Aim of the task: From the entries below, retype only the lines from the one with "Click the Dictate microphone icon" through the one with "Open the Елементи elements panel", exactly as written.

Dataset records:
☆ ☆ ☆ ☆ ☆

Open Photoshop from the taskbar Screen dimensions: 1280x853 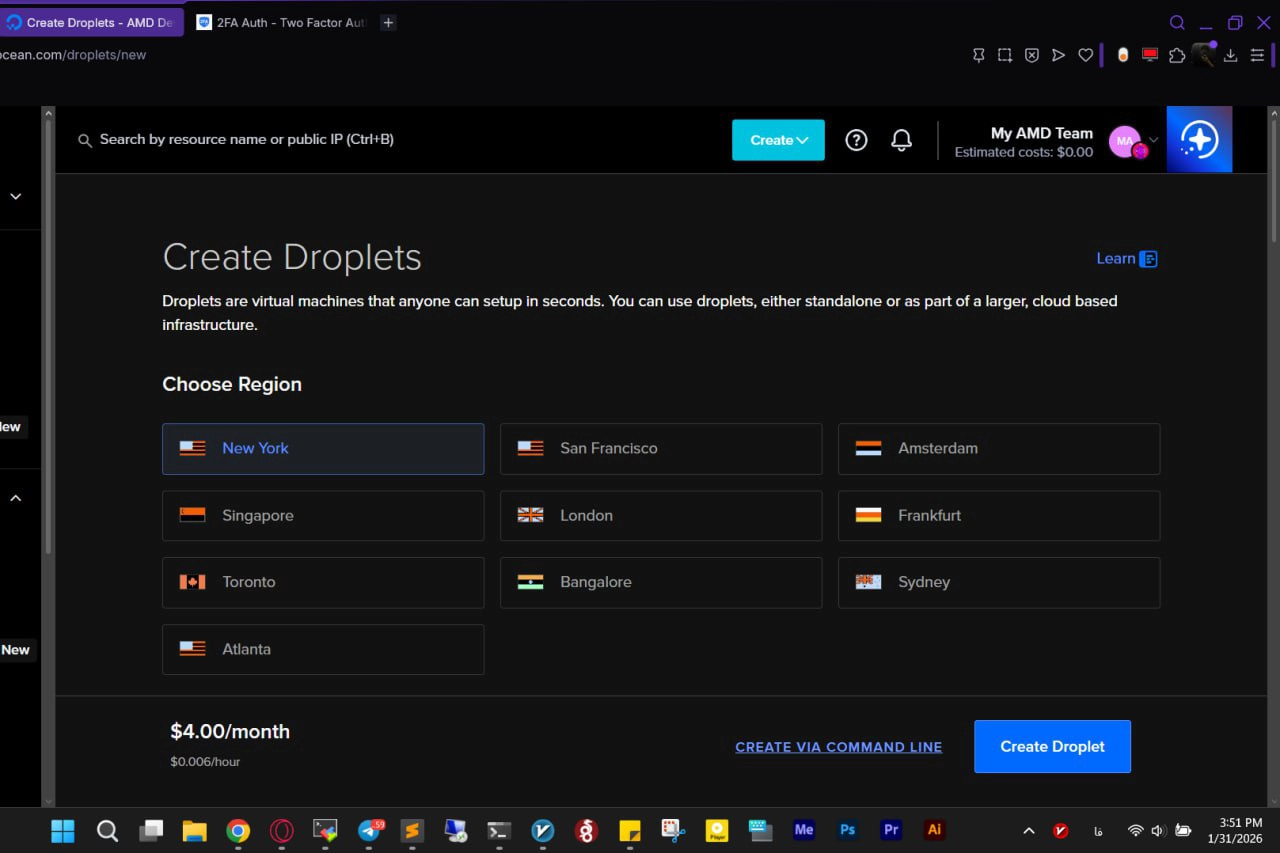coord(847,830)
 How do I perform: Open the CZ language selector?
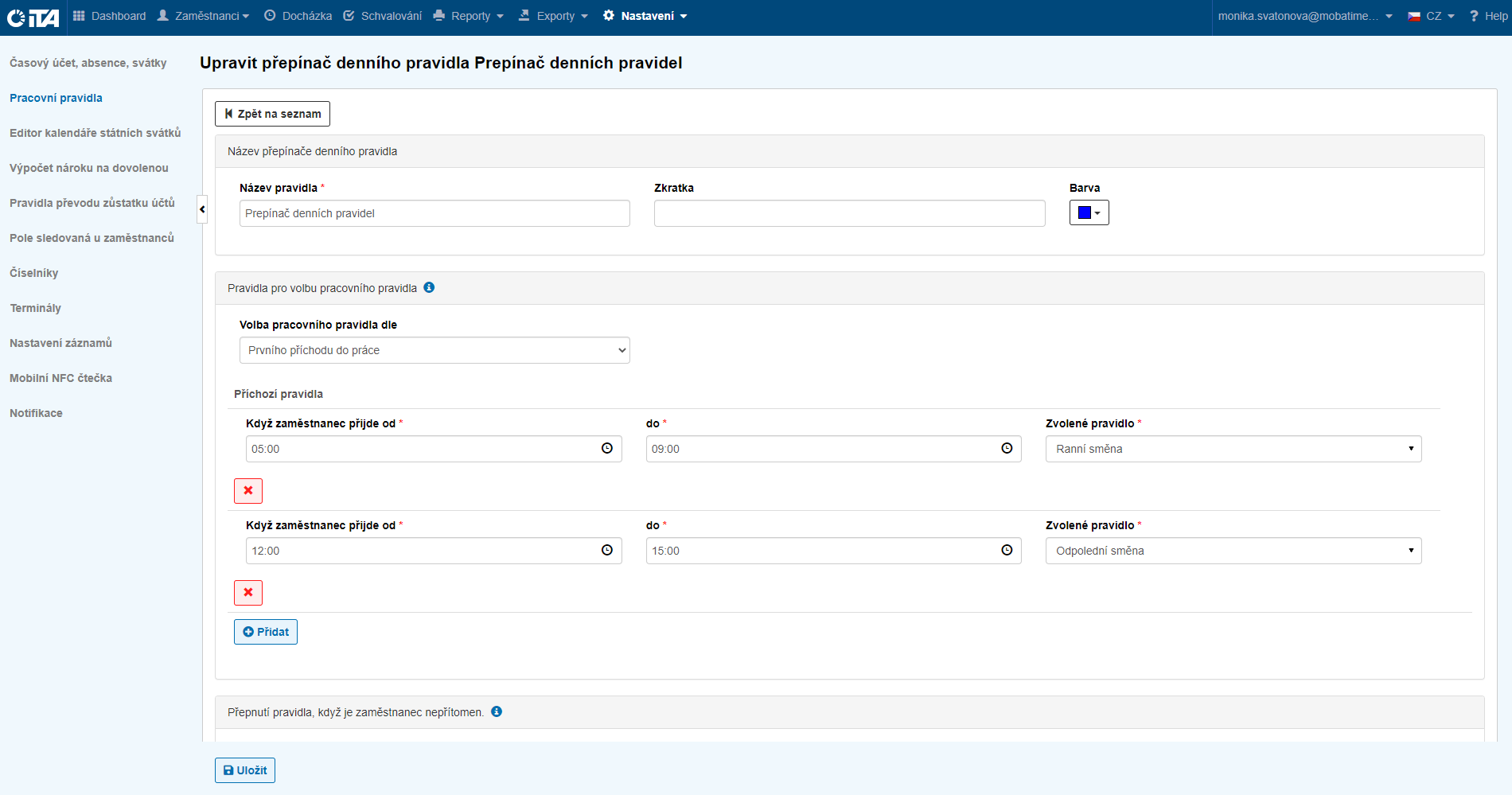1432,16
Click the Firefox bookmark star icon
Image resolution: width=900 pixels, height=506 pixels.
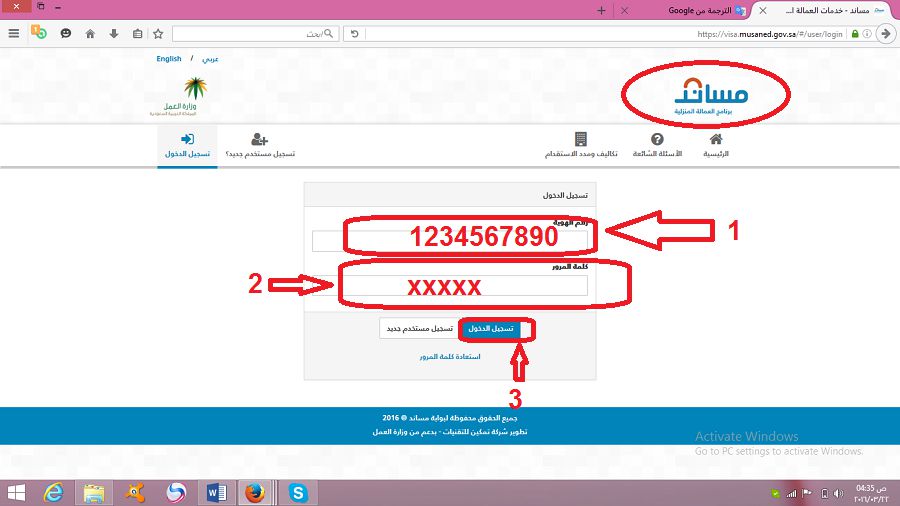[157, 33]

☆ ☆ ☆ ☆ ☆

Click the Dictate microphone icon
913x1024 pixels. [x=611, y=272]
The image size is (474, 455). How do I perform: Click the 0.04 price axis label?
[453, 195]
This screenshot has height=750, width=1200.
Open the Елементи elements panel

☆ ☆ ☆ ☆ ☆

Result of this task:
Click the Dictate microphone icon
913x1024 pixels. [x=611, y=272]
The image size is (474, 455). How do I perform: Click the 0.04 price axis label?
[453, 195]
This screenshot has height=750, width=1200.
Open the Елементи elements panel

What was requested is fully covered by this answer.